Personal information
- Full name: Myke Bouard Ramos
- Date of birth: 30 October 1992 (age 33)
- Place of birth: Curitiba, Brazil
- Height: 1.85 m (6 ft 1 in)
- Positions: Forward; winger;

Team information
- Current team: Tiszakécske
- Number: 7

Senior career*
- Years: Team / Apps / (Gls)
- 2012–2013: Paraná Clube
- 2013: Salgótarján / 13 / (12)
- 2013–2014: Kisvárda / 16 / (8)
- 2014–2022: MTK Budapest / 47 / (7)
- 2014–2015: → Kisvárda (loan) / 23 / (13)
- 2017–2018: → Haladás (loan) / 21 / (4)
- 2018–2019: → Ittihad Kalba (loan) / 19 / (10)
- 2022–2025: Nyíregyháza / 40 / (10)
- 2025: Kazincbarcika / 15 / (13)
- 2025–: Tiszakécske / 28 / (11)

= Myke Ramos =

Brazilian footballer (born 1992)

Myke Bouard Ramos (born 30 October 1992) is a Brazilian footballer who plays as a forward for Hungarian Nemzeti Bajnokság II club Tiszakécske.

==Senior career==
Starting in local club Paraná Clube, he then moved to Hungary to play for Salgótarjáni BTC where he achieved a twelve goals in thirteen competitive games for the aforementioned outfit. The following season he signed for Varda SE. He missed some matches while recovering from a crucial ankle ligament tear.
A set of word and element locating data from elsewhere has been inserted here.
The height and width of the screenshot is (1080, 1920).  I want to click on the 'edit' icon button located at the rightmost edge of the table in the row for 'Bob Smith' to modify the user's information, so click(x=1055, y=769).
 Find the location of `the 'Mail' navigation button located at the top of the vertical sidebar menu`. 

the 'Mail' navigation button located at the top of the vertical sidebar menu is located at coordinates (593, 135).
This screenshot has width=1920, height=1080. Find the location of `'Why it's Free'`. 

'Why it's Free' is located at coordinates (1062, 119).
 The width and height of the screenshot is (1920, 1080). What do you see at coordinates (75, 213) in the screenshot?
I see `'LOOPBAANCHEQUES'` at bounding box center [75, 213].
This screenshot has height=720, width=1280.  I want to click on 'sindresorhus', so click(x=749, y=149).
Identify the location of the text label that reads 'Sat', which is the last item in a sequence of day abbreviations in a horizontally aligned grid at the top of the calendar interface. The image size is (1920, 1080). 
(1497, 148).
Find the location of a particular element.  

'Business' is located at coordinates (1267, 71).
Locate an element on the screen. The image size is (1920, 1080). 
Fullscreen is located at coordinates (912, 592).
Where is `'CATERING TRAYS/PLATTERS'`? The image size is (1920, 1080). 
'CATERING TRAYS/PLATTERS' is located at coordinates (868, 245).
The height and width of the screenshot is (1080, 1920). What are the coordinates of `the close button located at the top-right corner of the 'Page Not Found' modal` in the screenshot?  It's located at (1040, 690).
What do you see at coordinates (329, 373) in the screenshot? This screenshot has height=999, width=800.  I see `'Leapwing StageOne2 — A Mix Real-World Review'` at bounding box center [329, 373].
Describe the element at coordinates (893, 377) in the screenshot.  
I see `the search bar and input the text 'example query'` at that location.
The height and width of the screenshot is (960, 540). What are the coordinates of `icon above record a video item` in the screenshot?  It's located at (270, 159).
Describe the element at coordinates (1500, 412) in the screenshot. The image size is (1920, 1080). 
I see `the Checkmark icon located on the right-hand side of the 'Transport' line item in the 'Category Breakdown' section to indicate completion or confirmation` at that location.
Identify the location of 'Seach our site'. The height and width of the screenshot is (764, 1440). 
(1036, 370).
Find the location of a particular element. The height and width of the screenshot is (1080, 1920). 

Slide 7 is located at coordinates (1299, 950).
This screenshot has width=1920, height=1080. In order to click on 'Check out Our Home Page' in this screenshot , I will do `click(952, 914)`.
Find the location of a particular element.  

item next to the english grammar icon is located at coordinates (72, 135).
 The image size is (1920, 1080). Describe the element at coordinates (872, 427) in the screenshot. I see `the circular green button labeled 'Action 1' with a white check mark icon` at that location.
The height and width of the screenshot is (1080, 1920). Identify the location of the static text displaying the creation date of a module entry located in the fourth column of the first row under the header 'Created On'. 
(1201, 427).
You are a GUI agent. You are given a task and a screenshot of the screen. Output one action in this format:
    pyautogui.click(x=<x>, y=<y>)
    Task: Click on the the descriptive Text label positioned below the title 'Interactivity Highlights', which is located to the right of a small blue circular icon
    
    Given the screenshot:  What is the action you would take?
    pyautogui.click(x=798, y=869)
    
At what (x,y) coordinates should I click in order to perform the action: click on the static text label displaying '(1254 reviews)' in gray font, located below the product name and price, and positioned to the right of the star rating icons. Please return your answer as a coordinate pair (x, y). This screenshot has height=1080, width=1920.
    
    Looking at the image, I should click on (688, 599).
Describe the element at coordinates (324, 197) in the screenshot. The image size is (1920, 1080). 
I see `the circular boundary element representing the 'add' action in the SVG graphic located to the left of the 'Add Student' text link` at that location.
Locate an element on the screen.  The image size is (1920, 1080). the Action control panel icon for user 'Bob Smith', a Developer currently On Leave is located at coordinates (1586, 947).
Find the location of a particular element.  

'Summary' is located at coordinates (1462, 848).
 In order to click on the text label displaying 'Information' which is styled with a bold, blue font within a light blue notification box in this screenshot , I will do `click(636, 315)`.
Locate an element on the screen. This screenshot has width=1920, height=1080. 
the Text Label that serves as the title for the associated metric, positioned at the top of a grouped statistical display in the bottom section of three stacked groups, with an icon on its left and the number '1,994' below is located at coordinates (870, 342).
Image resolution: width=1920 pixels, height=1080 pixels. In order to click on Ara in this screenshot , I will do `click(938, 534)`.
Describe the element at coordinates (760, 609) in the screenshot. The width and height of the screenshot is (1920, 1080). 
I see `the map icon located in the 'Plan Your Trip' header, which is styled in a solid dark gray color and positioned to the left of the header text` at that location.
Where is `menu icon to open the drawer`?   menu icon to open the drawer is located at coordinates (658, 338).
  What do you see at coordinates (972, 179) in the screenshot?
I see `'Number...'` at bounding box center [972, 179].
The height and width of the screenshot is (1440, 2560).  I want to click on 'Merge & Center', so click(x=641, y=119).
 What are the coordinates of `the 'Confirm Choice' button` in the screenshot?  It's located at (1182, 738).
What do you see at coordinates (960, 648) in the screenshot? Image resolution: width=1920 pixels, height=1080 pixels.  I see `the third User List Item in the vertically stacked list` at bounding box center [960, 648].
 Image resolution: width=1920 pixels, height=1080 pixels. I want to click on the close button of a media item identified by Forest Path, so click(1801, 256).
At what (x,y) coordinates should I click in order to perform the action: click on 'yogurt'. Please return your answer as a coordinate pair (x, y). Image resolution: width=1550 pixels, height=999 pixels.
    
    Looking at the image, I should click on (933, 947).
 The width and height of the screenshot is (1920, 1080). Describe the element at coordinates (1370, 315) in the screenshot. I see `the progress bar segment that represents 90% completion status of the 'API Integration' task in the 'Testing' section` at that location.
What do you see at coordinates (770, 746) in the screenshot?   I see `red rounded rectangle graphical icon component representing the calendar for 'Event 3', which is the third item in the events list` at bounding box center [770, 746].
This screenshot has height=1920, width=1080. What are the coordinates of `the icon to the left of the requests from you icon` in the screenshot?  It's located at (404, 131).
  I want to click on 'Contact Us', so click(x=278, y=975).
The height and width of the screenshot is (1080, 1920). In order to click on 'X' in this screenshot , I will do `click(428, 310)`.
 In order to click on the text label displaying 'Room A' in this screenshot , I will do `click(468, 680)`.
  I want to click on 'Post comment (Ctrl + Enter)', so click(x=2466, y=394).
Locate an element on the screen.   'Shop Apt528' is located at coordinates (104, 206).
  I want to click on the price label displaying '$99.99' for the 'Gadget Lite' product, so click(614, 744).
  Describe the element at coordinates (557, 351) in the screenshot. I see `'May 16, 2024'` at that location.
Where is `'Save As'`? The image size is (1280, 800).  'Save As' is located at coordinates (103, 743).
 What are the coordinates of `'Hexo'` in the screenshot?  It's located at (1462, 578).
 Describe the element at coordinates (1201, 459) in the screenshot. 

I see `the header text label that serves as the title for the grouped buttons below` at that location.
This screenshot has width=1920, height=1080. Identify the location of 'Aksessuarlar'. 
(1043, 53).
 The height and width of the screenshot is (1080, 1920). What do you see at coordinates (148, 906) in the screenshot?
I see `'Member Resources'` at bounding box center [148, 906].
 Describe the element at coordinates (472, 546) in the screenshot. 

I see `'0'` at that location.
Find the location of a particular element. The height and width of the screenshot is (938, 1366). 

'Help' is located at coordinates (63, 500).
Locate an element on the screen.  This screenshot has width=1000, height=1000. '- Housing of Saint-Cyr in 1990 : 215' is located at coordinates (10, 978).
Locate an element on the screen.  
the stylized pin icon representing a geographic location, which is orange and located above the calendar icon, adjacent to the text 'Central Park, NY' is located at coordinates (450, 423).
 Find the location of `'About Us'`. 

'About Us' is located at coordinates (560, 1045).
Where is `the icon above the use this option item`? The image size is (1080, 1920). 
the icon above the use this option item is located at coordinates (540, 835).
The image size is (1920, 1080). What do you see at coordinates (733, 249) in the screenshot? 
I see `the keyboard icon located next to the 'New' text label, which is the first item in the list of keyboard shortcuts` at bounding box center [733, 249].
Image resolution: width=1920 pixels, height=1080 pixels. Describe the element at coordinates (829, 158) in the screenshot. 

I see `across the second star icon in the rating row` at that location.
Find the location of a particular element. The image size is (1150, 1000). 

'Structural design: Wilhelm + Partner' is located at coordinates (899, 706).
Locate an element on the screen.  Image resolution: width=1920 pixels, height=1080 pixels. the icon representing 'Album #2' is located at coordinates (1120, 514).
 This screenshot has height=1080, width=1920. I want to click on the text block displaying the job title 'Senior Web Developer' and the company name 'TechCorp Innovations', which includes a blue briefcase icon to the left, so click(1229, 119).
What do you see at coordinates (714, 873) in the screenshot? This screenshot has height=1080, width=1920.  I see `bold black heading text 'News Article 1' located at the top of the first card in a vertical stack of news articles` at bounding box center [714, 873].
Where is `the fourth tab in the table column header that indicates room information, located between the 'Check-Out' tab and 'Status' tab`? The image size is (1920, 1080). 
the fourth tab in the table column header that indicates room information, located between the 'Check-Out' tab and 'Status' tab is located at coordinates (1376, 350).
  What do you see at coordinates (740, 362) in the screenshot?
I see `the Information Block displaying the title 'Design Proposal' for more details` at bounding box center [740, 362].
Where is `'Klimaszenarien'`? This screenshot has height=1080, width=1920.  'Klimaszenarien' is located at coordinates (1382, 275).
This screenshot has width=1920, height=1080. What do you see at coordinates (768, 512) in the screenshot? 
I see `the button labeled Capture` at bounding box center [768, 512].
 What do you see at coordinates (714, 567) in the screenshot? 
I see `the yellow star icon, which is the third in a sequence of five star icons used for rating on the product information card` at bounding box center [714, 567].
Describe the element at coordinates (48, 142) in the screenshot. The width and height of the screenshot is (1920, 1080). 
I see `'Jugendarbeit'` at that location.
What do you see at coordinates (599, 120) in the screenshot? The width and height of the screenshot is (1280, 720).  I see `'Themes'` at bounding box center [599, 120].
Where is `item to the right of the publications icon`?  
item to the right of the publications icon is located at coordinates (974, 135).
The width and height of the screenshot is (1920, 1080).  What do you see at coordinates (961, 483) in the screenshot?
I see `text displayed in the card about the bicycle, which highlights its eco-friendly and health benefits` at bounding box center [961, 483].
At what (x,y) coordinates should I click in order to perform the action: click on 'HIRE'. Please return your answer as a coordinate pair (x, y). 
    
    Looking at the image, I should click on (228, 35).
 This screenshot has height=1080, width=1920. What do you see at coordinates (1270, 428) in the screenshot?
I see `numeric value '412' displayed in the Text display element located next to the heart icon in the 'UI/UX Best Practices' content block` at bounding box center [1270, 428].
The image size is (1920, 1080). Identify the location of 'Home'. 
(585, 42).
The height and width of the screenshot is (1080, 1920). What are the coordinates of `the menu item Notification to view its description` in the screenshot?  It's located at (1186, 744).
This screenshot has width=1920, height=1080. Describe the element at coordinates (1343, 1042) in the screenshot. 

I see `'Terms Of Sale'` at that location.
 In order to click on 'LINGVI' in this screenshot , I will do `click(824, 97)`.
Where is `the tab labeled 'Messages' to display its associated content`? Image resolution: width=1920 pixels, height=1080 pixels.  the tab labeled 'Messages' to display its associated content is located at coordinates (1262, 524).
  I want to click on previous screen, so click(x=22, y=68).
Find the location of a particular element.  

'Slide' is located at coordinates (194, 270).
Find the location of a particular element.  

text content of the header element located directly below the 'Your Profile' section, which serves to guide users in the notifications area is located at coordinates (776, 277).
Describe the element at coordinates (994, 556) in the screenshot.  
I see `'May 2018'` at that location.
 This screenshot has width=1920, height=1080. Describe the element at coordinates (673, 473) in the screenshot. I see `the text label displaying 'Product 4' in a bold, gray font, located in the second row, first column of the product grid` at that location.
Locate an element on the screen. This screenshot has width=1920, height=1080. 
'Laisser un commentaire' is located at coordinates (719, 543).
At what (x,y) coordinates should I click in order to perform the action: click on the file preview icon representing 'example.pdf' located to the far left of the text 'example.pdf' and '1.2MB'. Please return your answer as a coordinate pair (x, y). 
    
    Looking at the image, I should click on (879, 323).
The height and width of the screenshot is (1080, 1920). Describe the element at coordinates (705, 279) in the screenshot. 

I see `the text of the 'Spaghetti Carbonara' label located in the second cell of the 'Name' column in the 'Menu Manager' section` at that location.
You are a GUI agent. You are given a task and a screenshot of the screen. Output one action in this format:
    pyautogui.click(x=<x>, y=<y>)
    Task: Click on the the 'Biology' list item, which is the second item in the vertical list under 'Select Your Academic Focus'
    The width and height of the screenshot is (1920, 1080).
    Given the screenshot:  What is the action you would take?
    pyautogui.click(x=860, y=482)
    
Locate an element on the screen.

On 5 July 2022, Myke signed a one-year contract, with an option to extend for one more year, with Nyíregyháza.

==Club statistics==

| Club | Season | League |  | Cup |  | League Cup |  | Europe |  | Total |  |
| Apps | Goals | Apps | Goals | Apps | Goals | Apps | Goals | Apps | Goals |
Salgótarján
| 2012–13 | 13 | 12 | 3 | 4 | – | – | – | – | 16 | 16 |
| Total | 13 | 12 | 3 | 4 | 0 | 0 | 0 | 0 | 16 | 16 |
Kisvárda
| 2013–14 | 16 | 8 | 3 | 3 | 4 | 0 | – | – | 23 | 11 |
| 2014–15 | 23 | 13 | 4 | 3 | – | – | – | – | 27 | 16 |
| Total | 39 | 21 | 7 | 6 | 4 | 0 | 0 | 0 | 50 | 27 |
Haladás
| 2017–18 | 21 | 4 | 0 | 0 | – | – | – | – | 21 | 4 |
| Total | 21 | 4 | 0 | 0 | 0 | 0 | 0 | 0 | 21 | 4 |
MTK Budapest
| 2015–16 | 19 | 2 | 2 | 1 | – | – | 2 | 0 | 23 | 3 |
| 2016–17 | 21 | 3 | 2 | 1 | – | – | 0 | 0 | 23 | 4 |
| 2018–19 | 4 | 2 | 0 | 0 | – | – | – | – | 4 | 2 |
| 2020–21 | 3 | 0 | 0 | 0 | – | – | – | – | 3 | 0 |
| Total | 47 | 7 | 4 | 2 | 0 | 0 | 2 | 0 | 53 | 9 |
Al-Ittihad
| 2018–19 | 9 | 4 | 2 | 1 | – | – | – | – | 11 | 5 |
| Total | 9 | 4 | 2 | 1 | 0 | 0 | 0 | 0 | 11 | 5 |
Tiszakécske
| 2025–26 | 0 | 0 | 0 | 0 | – |  | – |  | 0 | 0 |
| Total | 0 | 0 | 0 | 0 | – |  | – |  | 0 | 0 |
| Career Total |  | 129 | 48 | 16 | 13 | 4 | 0 | 2 | 0 | 151 | 61 |

Updated to games played as of 15 May 2021.